Renewables covered 100% of energy consumption in Germany (for about 45 minutes)

A curious infographic from the twitter timeline of the Flemish greens (translated from Dutch):


For the first time, renewable energy delivered 100% of electricity consumption in Germany

That struck me by surprise. I was quite busy in the last few days with another project, so I clearly missed the news.

My first reaction was: 100% delivered by renewables, sure, but how many minutes? The second question: when did this happen? There was no date on that infographic, so it was not very clear when this actually happened. I guess it was somewhat before the tweet was posted (January 8), so I went to the Agorameter website and it showed by default the last 3 days (from January 6 until 9). I removed the conventional sources from the graph and to my surprise, I saw no period in which the production of renewable energy equaled consumption.

Not even close.

Germany agorameter Renewables vs Consumption 20180106 - 20180109

It has to be further back in time. When I pressed the button “Last 7 days”, there was still no 100% delivered by renewables either:

Germany agorameter Renewables vs Consumption 20180102 - 20180109

So, what then did they bragged about? Typical for the Green party to not mention information in order to check the facts.

I did a search online and, yes, I found my answer in a clear energy wire article of January 6. The title was “Renewables cover about 100% of German power use for first time ever”. Pay attention to the “about 100%”. The information leading to that 100% covered by renewables was prelimany data, so it could still change. It was expected to be more in the region of 95%.

I also found the data: the event apparently happened on January 1th and this is how they showed it in the clearenergywire article:

Germany Renewable vs Consumption Clearenergywire 20180101

When I zoom in, I see the combined wind/solar/biomass/hydro flirting with the consumption:

Germany Renewable vs Consumption Clearenergywire 20180101 zoom

It is not clear how much and how long. I went back to the Agorameter website and graphed the consumption and renewable production on January 1, but it didn’t look like production equaled consumption, also not at 6:00 AM:

Germany Agorameter Renewables vs Consumption 20180101

Then, going back the cleanenergywire article, I noticed that the graph is not from Agorameter (although it looks similar), the source of that graph is the “Federal Network Agency”. An online search led me the and clicking though to the Generation and Consumption app. Here I found the actual generation data of January 1.

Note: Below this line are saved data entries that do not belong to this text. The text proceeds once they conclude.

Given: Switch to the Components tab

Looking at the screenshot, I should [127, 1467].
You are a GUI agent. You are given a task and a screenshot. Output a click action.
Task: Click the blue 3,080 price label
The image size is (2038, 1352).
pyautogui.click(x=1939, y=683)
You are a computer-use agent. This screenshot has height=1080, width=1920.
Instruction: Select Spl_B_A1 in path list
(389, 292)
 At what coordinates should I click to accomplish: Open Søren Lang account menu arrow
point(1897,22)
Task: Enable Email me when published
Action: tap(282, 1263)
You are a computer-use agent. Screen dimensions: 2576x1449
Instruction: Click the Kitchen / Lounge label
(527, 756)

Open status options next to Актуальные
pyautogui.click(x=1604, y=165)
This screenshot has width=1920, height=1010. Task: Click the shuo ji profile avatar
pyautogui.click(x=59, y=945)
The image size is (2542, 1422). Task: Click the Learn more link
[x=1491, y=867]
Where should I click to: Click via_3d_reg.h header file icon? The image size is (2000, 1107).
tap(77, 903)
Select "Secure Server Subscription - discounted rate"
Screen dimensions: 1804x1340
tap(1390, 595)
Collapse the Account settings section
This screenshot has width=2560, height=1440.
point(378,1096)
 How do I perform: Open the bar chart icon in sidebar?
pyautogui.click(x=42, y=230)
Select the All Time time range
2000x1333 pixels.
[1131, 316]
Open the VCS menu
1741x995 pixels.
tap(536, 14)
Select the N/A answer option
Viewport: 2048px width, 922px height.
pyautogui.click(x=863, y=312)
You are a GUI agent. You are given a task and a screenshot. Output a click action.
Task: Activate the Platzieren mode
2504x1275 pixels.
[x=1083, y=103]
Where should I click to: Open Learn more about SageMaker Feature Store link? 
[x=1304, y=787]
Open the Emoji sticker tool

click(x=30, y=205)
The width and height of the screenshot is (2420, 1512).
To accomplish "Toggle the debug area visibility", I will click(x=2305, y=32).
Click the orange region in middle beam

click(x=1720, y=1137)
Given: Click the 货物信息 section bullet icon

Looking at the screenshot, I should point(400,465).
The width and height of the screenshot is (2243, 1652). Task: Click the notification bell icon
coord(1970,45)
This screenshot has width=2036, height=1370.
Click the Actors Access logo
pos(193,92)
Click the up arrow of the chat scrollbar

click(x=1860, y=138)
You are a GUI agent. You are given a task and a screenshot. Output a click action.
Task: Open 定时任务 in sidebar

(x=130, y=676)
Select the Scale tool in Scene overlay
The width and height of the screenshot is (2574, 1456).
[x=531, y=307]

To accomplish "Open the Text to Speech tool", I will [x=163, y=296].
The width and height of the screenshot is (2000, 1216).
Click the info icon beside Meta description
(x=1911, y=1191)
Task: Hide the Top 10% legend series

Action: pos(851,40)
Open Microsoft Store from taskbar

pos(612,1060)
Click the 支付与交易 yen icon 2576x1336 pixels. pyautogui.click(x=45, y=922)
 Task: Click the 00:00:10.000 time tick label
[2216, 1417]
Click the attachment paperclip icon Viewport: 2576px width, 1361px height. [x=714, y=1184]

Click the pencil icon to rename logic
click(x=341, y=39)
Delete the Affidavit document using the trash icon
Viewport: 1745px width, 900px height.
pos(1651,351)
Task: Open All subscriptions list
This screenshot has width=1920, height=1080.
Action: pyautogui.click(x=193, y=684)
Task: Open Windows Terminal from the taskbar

It was not possible to download the data, but it was possible to get it in a html table, so it was not so difficult to copy/paste it into Calc. It became clear that there were only three moments in which renewables delivered as much as consumption: at 05:30 AM, at 06:00 AM (also visible in the screenshot of clearenergywire) and at 06:15 AM.

That was it.

The whole commotion was about just 45 minutes on a New Years morning when most people were in bed or preparing to go in bed. A morning with hardly any industry running, no rush hour,… It is a day and time with a very low electricity consumption.

Just a day later electricity consumption went back up dramatically, while the share of renewables started to drop. Widening the gap between renewable energy production and energy consumption. Less than a week later production went very low and starting from the 11th, it went even lower for a longer time. That is the consequence of intermittent energy sources. One period of 45 minutes doesn’t say much about how intermittent energy sources fit in a continuous flowing system.

Germany Renewables vs Consumption 20180101

The clearenergywire article saw that a bit different:

“This means we are entering a new phase,” said Felix Matthes, research coordinator at the Institute for Applied Ecology. “Renewables have finally left their niche.”

Only a pity that those renewables crawled back in their niche so quickly.